The multi-location event will be streamed to Vimeo, available through DPC’s website. The production studio in Thunder Bay will centralise the live streams received from three Dejero EnGo mobile transmitters at the poolside locations and deliver them via a Dejero WayPoint receiver, with less than a one second delay, to international-level judges watching from around the world, via a proprietary Integrated Sports platform called u-Judge. At the same time, live streams are provided to the public via Vimeo and recorded for archive.

“With this project, Integrated Sport Systems is really living up to its name, by integrating all the technology pieces to this puzzle to bring DPC’s ambitions to life,” said Michael Morris of Integrated Sports.

“There is typically a 20 second delay during the regular streaming of live events, which ruins the experience of diving. Judges like to score a dive every minute, which is why we turned to Dejero to solve this latency problem by showing judges live video of dives via our u-Judge platform, with less than a second delay. Currently, we can stream from up to four different pools simultaneously, but with the help of Dejero, we have our eyes set on more feeds, with the potential to virtualise future competitions including more countries and more competitors, starting as early as May.”

With travel restrictions and quarantine rules still in place, it may be impossible for athletes to travel in and out of countries to participate in upcoming competitions.
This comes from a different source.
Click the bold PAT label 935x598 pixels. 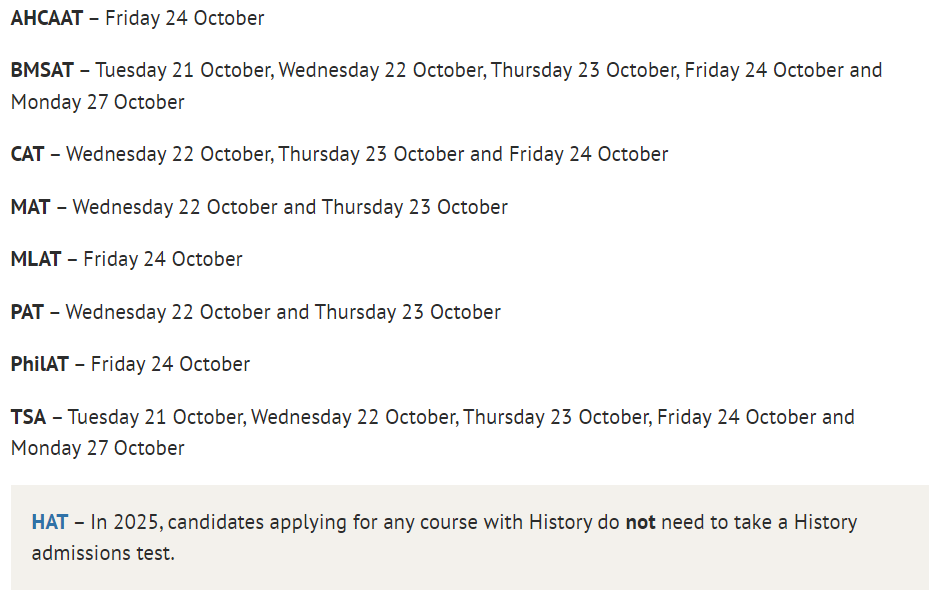pyautogui.click(x=27, y=312)
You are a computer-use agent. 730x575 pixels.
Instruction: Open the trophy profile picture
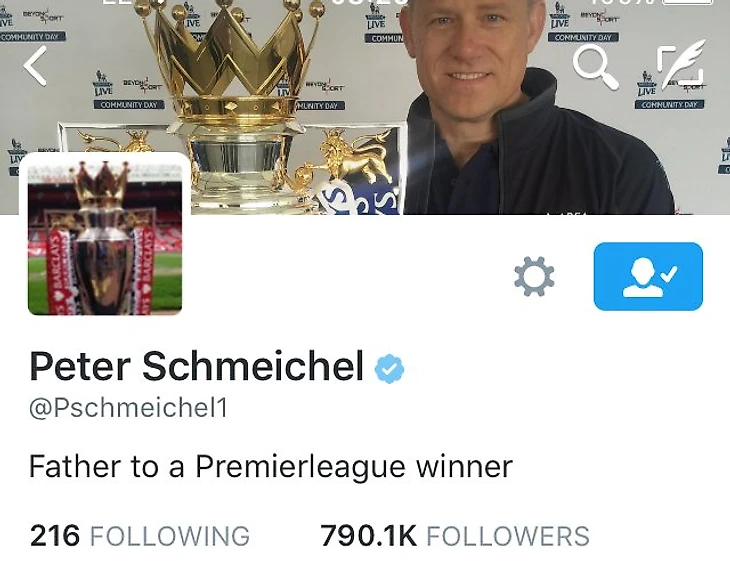pos(105,234)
With the Dejero workflow in place, competitions can continue virtually with more athletes competing from their home pools around the world.

Dejero EnGo is a durable and versatile mobile transmitter that’s purpose-built for reliably sending high-quality live video from remote locations. It enables transmission with glass-to-glass latency as low as 0.8 seconds. Dejero WayPoint receivers reconstruct video transported over multiple IP connections from Dejero transmitters, decode HEVC or AVC, and output to the desired workflow — SMPTE ST 2110, SDI, or MPEG-TS.